## TASK STATEMENT:
In the listing below, the lines from the first through the one with "Image resolution: width=439" are to be copied word for word.

[Opening DATA FOR THE TASK section]

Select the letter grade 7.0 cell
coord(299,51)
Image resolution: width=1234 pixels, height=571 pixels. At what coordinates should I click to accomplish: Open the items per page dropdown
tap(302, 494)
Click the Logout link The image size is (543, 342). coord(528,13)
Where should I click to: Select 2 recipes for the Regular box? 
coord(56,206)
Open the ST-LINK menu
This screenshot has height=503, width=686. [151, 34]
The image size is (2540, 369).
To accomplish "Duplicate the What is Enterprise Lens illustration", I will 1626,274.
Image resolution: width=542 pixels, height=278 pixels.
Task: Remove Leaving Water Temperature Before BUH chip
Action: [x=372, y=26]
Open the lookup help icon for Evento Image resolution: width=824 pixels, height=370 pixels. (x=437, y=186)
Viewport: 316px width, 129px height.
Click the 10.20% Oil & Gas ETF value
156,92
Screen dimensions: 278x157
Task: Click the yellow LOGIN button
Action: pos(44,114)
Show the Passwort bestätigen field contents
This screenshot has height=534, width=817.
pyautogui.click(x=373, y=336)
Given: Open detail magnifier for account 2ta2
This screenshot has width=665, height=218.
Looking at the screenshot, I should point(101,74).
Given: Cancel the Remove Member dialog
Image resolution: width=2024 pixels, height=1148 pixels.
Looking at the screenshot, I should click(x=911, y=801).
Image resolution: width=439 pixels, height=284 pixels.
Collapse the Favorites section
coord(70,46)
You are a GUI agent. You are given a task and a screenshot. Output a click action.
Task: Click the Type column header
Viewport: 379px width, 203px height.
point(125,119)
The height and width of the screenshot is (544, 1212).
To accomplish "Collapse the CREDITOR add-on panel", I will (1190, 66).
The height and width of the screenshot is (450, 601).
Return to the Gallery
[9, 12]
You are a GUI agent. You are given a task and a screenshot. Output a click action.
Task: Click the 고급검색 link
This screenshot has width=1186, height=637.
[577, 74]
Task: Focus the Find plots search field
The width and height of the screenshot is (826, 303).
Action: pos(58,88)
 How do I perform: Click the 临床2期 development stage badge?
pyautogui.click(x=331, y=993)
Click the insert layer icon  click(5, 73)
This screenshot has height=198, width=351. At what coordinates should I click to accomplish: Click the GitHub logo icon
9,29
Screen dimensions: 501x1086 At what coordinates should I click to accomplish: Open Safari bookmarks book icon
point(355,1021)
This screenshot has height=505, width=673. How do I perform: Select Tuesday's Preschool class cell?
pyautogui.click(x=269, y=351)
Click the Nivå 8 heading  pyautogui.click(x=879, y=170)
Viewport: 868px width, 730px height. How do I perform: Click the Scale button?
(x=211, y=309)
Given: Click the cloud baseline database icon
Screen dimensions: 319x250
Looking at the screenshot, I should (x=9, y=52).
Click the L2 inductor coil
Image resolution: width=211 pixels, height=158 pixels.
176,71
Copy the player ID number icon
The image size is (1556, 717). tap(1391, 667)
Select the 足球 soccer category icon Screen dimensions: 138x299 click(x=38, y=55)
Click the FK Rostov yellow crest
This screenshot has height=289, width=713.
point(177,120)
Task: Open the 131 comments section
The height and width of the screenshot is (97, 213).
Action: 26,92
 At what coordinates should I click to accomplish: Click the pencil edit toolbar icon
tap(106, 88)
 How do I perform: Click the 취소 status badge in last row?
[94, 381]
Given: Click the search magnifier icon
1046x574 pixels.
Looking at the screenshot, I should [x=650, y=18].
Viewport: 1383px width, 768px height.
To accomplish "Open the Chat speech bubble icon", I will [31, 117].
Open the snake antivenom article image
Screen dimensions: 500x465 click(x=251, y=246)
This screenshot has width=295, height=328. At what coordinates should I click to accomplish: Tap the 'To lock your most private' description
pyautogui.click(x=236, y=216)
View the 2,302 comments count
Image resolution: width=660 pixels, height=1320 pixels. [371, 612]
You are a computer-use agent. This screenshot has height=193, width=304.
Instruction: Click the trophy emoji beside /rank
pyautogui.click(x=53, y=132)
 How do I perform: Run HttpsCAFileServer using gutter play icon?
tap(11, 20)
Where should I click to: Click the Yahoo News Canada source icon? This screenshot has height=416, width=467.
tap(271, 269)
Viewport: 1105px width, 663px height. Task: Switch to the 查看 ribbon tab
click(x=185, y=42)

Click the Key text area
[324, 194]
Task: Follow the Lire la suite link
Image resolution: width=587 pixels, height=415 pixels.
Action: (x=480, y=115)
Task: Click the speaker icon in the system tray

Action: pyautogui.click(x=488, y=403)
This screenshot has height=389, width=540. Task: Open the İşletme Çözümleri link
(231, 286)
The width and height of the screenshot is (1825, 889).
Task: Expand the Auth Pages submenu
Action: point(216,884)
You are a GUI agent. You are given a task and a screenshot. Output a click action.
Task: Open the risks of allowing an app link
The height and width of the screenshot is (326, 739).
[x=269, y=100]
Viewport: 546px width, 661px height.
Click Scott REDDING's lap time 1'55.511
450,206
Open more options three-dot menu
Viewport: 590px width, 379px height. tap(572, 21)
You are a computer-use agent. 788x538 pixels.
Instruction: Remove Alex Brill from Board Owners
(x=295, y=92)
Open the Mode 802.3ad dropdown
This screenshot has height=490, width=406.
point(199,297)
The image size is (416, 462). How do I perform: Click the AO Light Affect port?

[Closing DATA FOR THE TASK section]

## RESPONSE:
Select the letter grade 7.0 cell
coord(299,51)
Image resolution: width=1234 pixels, height=571 pixels. At what coordinates should I click to accomplish: Open the items per page dropdown
tap(302, 494)
Click the Logout link The image size is (543, 342). coord(528,13)
Where should I click to: Select 2 recipes for the Regular box? 
coord(56,206)
Open the ST-LINK menu
This screenshot has height=503, width=686. [151, 34]
The image size is (2540, 369).
To accomplish "Duplicate the What is Enterprise Lens illustration", I will 1626,274.
Image resolution: width=542 pixels, height=278 pixels.
Task: Remove Leaving Water Temperature Before BUH chip
Action: [x=372, y=26]
Open the lookup help icon for Evento Image resolution: width=824 pixels, height=370 pixels. (x=437, y=186)
Viewport: 316px width, 129px height.
Click the 10.20% Oil & Gas ETF value
156,92
Screen dimensions: 278x157
Task: Click the yellow LOGIN button
Action: pos(44,114)
Show the Passwort bestätigen field contents
This screenshot has height=534, width=817.
pyautogui.click(x=373, y=336)
Given: Open detail magnifier for account 2ta2
This screenshot has width=665, height=218.
Looking at the screenshot, I should point(101,74).
Given: Cancel the Remove Member dialog
Image resolution: width=2024 pixels, height=1148 pixels.
Looking at the screenshot, I should click(x=911, y=801).
Image resolution: width=439 pixels, height=284 pixels.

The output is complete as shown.